YOUR INSTRUCTIONS: Repeat the records below line by line, exactly, finishing on the line that contains "[Permanent Link to Universal".

[Dataset records]

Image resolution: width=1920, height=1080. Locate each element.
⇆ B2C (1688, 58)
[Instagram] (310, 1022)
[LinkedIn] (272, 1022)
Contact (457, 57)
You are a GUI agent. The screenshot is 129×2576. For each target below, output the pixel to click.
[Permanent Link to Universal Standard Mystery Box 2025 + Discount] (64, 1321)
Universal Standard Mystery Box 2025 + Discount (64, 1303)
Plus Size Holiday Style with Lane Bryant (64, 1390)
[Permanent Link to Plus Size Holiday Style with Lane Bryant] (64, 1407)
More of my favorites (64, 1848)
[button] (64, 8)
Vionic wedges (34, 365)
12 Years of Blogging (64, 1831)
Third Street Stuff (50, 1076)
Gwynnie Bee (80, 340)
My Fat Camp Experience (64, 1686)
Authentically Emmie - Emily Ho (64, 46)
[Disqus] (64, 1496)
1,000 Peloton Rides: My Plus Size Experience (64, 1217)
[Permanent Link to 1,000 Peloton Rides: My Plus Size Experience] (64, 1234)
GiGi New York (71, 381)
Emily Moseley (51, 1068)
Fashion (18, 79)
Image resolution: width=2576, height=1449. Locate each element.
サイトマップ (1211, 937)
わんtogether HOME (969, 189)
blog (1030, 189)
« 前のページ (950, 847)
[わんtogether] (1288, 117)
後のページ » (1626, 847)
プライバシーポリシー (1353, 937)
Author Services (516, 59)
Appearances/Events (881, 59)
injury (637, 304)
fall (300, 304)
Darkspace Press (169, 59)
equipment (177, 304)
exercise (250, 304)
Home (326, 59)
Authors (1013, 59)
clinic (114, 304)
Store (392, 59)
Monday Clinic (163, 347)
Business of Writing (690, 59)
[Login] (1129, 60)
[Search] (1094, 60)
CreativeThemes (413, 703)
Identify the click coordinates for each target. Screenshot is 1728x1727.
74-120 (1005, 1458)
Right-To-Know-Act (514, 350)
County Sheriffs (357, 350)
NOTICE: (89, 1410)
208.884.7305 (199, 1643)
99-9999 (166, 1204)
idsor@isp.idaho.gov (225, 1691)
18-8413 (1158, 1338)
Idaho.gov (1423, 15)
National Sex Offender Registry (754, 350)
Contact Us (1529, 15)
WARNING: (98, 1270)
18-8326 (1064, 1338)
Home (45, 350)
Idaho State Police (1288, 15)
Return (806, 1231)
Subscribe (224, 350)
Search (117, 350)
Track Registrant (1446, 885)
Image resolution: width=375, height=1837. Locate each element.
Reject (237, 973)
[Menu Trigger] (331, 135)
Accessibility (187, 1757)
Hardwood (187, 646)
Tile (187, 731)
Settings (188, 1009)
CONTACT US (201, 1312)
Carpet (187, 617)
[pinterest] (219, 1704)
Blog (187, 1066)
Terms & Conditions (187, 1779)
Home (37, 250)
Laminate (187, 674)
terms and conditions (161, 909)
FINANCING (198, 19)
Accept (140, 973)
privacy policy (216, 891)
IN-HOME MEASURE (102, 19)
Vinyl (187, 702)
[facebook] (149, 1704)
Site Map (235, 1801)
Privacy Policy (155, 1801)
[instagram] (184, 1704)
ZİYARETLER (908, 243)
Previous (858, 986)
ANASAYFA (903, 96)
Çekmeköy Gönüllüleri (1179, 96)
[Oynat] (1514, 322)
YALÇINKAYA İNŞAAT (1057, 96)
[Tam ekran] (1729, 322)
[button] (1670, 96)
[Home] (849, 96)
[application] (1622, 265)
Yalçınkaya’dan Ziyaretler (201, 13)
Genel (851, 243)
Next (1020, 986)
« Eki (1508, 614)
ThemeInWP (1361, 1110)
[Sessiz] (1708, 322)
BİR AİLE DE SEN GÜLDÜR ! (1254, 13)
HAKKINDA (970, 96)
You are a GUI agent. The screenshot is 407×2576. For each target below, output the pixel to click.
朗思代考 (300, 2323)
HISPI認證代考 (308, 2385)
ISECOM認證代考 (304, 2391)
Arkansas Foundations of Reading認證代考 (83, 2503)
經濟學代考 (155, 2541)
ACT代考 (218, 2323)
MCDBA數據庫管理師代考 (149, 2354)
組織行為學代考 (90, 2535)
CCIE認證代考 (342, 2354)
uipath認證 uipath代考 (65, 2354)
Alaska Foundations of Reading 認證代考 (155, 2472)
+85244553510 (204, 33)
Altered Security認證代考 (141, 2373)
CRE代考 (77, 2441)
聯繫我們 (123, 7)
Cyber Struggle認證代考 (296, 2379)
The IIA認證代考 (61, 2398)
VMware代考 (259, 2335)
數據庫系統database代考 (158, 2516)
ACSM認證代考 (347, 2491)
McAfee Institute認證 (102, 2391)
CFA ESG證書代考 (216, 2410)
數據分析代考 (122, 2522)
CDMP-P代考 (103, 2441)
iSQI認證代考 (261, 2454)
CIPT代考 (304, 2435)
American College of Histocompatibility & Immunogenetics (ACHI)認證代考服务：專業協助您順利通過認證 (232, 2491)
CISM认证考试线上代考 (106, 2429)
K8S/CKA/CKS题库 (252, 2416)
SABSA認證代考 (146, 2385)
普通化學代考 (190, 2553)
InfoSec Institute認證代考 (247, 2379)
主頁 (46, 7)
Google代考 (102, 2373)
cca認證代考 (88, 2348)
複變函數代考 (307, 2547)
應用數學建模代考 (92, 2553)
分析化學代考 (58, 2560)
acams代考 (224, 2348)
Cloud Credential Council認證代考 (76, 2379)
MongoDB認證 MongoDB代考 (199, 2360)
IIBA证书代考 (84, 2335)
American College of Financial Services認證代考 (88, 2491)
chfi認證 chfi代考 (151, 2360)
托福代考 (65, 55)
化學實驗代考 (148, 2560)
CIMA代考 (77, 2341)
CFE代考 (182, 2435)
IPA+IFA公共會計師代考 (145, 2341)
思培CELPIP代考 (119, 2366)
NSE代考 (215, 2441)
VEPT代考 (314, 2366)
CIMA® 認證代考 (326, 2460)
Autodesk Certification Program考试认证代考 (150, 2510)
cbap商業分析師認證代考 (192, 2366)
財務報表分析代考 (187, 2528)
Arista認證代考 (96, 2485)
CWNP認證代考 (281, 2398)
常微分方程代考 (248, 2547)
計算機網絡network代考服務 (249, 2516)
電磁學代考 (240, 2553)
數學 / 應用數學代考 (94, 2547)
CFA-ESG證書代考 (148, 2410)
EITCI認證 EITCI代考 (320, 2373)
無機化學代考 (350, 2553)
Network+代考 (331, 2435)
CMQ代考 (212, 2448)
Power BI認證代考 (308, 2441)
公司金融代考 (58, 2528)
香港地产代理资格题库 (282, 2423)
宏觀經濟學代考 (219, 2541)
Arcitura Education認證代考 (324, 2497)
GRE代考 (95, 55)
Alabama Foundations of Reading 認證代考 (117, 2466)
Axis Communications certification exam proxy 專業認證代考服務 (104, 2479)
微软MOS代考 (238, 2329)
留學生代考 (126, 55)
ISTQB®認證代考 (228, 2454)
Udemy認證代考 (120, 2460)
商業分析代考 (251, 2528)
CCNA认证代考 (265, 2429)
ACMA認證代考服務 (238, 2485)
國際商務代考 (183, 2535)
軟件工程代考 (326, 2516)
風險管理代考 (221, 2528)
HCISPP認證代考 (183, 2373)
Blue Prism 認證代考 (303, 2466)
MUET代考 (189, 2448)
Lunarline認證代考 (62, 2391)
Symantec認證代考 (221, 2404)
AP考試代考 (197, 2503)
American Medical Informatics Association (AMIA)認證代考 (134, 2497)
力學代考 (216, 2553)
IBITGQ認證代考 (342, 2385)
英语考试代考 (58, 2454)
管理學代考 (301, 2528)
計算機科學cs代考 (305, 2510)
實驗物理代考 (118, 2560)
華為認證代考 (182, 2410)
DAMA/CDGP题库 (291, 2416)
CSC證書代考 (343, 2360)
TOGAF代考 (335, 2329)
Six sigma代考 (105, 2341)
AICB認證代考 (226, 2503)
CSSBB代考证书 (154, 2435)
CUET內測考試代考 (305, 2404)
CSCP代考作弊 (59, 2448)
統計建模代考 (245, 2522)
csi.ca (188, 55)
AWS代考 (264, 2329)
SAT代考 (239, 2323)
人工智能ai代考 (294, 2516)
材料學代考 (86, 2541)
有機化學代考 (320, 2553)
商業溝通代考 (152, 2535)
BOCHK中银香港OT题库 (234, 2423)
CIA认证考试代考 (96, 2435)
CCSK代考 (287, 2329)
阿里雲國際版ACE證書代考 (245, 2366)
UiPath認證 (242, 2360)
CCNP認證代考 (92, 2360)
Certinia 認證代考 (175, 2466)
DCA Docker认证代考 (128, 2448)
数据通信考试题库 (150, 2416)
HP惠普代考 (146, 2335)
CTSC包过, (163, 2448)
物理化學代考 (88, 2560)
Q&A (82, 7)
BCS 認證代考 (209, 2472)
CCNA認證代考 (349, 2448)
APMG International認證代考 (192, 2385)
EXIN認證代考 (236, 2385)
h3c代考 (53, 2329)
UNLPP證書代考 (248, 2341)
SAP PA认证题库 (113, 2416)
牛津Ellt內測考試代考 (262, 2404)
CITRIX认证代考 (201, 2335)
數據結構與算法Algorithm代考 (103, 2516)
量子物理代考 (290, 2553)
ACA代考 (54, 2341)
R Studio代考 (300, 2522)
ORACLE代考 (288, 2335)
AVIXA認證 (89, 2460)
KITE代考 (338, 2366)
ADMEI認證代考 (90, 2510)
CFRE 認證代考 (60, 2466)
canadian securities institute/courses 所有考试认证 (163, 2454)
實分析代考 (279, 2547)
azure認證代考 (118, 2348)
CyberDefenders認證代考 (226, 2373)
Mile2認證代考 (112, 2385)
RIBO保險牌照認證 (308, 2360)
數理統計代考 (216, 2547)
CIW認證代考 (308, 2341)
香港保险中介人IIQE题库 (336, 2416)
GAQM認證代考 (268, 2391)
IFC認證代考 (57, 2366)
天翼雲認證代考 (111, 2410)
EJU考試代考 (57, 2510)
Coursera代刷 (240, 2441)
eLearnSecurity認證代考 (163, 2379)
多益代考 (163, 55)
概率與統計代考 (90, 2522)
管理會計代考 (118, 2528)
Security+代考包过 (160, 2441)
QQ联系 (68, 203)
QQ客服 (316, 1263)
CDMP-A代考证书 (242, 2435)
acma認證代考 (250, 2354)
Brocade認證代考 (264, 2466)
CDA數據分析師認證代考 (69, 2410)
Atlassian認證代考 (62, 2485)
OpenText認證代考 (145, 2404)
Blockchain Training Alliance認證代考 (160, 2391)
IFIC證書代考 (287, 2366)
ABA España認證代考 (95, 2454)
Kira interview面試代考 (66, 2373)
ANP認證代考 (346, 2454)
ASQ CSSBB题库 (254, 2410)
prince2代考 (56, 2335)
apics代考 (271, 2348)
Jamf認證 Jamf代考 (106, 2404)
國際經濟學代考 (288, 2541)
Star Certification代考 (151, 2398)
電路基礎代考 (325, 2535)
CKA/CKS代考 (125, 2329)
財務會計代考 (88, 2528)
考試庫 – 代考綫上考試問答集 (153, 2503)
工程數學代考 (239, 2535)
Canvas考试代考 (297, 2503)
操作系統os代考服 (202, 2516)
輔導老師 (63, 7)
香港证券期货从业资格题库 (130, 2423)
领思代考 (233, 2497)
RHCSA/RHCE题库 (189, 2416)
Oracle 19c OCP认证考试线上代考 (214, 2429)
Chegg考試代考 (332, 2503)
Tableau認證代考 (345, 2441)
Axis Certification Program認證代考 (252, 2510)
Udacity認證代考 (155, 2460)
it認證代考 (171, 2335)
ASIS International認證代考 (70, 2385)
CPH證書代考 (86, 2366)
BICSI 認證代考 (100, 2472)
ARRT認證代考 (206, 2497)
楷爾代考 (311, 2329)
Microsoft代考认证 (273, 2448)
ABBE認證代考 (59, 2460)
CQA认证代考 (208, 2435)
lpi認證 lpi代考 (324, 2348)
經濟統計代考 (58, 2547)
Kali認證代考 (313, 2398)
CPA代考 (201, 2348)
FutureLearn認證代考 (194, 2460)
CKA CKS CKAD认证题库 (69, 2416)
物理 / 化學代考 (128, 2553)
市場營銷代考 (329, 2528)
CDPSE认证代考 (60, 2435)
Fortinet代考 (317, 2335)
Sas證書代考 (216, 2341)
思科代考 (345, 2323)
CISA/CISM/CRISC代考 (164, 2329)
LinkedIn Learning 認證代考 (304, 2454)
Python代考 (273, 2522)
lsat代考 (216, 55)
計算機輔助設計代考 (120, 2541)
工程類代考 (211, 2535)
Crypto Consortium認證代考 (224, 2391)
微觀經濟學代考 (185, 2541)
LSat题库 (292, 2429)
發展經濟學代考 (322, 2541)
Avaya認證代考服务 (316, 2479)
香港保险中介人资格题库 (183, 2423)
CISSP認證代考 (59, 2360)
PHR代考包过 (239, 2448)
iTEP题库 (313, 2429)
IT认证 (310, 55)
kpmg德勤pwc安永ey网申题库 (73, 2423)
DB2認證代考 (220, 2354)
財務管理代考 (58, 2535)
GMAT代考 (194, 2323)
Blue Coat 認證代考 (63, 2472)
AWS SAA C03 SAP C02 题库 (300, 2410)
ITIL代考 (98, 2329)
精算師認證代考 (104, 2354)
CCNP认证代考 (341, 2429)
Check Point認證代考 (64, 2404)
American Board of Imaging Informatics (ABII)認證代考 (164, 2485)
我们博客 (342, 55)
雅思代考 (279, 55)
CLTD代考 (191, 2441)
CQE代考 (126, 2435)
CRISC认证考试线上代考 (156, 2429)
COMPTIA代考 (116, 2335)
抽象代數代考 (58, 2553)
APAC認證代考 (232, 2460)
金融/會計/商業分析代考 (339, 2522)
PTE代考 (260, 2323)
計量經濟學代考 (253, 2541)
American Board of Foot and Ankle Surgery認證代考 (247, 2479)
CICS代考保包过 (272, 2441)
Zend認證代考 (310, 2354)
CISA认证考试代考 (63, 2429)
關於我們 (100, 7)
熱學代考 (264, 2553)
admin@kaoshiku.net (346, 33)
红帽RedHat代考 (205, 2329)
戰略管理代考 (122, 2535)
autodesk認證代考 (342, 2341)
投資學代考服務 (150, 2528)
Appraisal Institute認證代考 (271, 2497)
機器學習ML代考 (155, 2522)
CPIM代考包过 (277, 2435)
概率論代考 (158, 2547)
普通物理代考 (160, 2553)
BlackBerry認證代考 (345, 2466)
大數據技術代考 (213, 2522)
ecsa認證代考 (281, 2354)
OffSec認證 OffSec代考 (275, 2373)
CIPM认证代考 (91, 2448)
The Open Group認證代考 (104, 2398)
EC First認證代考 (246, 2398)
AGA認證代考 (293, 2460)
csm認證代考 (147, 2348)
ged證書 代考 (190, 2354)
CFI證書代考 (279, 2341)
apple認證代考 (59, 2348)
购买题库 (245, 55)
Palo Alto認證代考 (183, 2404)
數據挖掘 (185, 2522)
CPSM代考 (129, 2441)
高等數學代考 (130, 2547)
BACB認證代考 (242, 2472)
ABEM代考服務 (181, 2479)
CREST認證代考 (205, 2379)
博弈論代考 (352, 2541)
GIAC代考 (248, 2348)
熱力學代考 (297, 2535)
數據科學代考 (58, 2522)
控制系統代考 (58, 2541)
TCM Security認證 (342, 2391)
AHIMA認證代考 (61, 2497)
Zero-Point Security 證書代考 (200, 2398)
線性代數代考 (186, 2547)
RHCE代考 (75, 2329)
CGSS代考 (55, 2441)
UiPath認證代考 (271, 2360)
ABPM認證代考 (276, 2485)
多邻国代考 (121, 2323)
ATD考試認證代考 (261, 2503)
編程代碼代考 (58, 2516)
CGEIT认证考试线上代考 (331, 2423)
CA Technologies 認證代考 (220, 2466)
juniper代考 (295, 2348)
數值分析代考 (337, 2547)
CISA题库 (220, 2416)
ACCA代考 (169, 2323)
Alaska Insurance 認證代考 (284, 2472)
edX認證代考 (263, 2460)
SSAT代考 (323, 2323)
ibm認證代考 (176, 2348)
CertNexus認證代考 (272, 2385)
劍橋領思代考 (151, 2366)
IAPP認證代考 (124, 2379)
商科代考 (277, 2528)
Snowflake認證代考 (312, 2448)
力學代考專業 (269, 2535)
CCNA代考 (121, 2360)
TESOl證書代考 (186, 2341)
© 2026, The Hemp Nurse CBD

REPLY:
Image resolution: width=1920, height=1080. Locate each element.
⇆ B2C (1688, 58)
[Instagram] (310, 1022)
[LinkedIn] (272, 1022)
Contact (457, 57)
You are a GUI agent. The screenshot is 129×2576. For each target below, output the pixel to click.
[Permanent Link to Universal Standard Mystery Box 2025 + Discount] (64, 1321)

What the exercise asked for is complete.